McCormack labored on the EPA for greater than 40 years, in roles together with scientist and communications officer, earlier than retiring in 2017, Trump’s first yr in workplace. That yr, she mentioned, EPA workers who needed to publish details about sure chemical compounds within the Federal Register — the federal government’s hub for guidelines, proposals and public notices — have been required to fill out a kind describing how that data would impression chemical corporations and whether or not the businesses agreed with it.
“We have been always being advised to watch out — that, with this administration, some issues most likely wouldn’t undergo” to be printed, McCormack mentioned.

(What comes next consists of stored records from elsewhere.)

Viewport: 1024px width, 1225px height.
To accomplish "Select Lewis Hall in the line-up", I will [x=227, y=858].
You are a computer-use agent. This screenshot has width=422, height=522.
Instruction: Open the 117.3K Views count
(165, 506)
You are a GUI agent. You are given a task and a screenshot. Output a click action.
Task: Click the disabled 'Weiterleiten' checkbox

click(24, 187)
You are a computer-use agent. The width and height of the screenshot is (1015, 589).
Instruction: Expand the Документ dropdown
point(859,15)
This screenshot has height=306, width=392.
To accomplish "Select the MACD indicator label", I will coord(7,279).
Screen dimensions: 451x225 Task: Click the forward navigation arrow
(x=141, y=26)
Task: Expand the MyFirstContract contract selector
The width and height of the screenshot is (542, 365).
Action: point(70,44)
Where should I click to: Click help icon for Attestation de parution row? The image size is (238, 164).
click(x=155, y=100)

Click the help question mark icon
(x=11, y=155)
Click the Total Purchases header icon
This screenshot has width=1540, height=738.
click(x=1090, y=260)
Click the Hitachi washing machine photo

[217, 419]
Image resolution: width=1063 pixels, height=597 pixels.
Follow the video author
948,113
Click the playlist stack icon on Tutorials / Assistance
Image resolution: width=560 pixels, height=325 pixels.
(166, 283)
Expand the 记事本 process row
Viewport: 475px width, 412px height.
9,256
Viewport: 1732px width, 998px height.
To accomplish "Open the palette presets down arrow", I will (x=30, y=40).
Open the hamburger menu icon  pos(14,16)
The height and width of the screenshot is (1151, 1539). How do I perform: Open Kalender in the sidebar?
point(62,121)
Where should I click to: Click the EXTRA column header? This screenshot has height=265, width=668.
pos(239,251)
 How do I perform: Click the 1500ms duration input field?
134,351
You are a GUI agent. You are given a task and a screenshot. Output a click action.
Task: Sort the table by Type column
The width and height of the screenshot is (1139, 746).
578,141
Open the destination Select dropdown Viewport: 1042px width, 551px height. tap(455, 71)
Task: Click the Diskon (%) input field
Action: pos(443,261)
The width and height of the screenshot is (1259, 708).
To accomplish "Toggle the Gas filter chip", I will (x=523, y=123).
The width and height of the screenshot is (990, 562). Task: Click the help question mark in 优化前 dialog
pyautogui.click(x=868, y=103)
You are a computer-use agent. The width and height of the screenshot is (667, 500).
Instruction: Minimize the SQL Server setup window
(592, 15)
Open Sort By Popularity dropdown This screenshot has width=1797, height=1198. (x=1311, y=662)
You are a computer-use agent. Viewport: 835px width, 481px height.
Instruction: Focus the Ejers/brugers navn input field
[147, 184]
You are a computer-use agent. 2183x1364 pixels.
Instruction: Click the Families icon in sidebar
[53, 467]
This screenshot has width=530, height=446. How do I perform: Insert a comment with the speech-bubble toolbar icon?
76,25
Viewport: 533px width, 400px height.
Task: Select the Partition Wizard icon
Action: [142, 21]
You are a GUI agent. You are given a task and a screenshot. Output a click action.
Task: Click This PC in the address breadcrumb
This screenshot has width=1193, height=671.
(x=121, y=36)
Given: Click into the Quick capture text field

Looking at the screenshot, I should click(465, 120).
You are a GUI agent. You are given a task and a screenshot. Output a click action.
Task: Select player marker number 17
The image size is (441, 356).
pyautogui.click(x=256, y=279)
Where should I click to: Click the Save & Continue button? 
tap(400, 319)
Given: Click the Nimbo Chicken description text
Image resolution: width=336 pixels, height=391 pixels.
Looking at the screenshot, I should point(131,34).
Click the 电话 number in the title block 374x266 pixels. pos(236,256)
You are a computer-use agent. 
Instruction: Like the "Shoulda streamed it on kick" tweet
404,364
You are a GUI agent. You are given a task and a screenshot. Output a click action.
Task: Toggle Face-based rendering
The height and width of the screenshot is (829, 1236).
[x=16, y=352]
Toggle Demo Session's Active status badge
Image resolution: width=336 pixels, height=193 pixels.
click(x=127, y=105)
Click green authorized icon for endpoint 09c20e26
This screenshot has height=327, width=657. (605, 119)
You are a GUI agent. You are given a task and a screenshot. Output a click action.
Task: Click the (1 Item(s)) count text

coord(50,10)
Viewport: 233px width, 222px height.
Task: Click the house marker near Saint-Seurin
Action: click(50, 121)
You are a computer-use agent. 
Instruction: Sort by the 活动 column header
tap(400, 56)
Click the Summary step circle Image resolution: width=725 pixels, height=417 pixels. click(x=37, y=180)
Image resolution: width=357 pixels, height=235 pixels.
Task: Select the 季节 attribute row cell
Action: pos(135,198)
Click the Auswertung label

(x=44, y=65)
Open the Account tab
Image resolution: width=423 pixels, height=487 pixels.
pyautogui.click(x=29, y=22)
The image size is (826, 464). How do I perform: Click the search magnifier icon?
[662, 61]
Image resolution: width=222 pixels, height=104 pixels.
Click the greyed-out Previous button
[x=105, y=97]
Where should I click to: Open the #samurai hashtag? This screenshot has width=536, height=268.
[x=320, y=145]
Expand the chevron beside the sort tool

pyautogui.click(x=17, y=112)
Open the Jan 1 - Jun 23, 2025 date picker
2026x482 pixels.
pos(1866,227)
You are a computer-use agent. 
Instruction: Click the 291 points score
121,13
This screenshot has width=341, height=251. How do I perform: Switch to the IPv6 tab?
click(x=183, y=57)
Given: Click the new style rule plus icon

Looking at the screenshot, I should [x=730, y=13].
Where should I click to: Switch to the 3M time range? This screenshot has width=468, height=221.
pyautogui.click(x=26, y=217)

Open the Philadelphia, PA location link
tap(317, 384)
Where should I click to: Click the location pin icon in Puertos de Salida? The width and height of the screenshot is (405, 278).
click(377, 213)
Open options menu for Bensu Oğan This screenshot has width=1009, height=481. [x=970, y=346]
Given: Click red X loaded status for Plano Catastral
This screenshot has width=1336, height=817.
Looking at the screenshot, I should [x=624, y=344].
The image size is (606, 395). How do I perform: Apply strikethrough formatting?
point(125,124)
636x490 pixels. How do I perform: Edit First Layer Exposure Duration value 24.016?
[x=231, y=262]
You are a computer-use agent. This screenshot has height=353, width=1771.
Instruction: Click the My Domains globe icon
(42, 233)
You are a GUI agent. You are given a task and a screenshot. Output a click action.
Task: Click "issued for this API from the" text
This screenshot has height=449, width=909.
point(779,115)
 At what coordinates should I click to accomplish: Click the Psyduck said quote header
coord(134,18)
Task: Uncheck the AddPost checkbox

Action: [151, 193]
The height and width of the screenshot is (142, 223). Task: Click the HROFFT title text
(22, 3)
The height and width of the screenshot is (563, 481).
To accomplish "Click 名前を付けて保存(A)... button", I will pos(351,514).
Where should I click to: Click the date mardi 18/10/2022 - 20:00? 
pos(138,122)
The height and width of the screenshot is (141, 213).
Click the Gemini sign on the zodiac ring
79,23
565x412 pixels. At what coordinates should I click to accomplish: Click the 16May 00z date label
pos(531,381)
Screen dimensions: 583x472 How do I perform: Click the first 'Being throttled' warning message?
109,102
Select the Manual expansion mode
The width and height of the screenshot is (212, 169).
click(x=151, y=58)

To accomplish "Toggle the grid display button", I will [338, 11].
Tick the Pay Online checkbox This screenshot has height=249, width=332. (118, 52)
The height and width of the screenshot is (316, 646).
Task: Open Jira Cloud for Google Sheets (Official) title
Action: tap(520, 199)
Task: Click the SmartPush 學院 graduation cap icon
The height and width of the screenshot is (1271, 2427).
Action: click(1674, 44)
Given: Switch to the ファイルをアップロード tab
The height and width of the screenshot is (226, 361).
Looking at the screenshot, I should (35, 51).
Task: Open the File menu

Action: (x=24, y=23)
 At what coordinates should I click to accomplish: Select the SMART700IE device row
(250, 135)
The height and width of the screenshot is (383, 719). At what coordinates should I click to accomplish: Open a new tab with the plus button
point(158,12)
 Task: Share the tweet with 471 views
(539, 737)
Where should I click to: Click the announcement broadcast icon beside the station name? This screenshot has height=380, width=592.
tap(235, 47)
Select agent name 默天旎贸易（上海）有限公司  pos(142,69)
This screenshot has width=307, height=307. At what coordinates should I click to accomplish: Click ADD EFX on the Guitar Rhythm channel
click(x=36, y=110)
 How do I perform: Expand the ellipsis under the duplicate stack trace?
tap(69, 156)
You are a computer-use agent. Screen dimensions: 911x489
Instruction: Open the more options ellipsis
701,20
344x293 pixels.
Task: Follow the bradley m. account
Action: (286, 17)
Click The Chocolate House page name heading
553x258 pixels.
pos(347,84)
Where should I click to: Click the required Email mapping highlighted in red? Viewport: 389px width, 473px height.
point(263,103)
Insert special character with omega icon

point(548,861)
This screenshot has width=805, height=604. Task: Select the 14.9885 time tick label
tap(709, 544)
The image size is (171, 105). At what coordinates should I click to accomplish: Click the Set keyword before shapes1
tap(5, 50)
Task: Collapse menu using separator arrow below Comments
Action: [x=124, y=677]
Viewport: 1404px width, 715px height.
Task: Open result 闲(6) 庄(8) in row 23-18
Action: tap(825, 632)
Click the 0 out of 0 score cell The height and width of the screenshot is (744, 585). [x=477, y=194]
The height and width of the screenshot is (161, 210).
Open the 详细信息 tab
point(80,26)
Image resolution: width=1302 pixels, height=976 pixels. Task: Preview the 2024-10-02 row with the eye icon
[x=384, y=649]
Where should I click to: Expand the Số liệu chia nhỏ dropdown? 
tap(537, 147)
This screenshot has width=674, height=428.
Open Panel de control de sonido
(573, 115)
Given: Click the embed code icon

Freedhoff mentioned she inherited a backlog of greater than 200 unpublished Federal Register notices when she took workplace in 2021, although she wasn’t positive of the explanations every had remained unpublished.
Kennedy has been a vocal critic of “regulatory seize” — the concept regulatory companies too usually act based on company pursuits. He advised Tucker Carlson final week that Trump had requested him to “unravel the seize of the companies by corrupt affect.”
However below the Trump administration, the “EPA was doing the bidding of the entities that they’re charged below legislation with regulating,” mentioned Eve Gartner, a director of poisonous methods at Earthjustice, an environmental legislation group.
Trump has not outlined a coverage platform about regulating chemical compounds. Venture 2025, a set of proposals assembled partially by former Trump administration staffers, requires fast-tracking evaluations of latest chemical compounds and revisiting the designation of PFAS, a recognized carcinogen, as a hazardous substance.
“The entire thing is simply making an attempt to weaken the science so that you simply don’t have as strong rules,” Doa mentioned.
Danielle Alvarez, a senior adviser for the Trump marketing campaign, mentioned Venture 2025 doesn’t symbolize Trump’s coverage plans.
It’s not but clear what Kennedy’s position is likely to be in a possible Trump administration, or which choices he’d assist to make as a part of the transition staff. In his dialog with Carlson, Kennedy indicated that he would count on to be “deeply concerned” in selecting leaders of the Meals and Drug Administration, Nationwide Institutes of Well being and Facilities for Illness Management and Prevention. His staff didn’t reply to questions on whether or not he may have a job in appointing EPA officers.
Steven Cheung, communications director for the Trump marketing campaign, mentioned formal discussions on who would possibly serve within the administration are untimely.
Even with Kennedy’s ties to Trump, Gartner mentioned she would count on the EPA below a second Trump administration to behave equally to the primary one.
“Anybody who thinks it might be totally different I feel is fooling themselves,” she mentioned.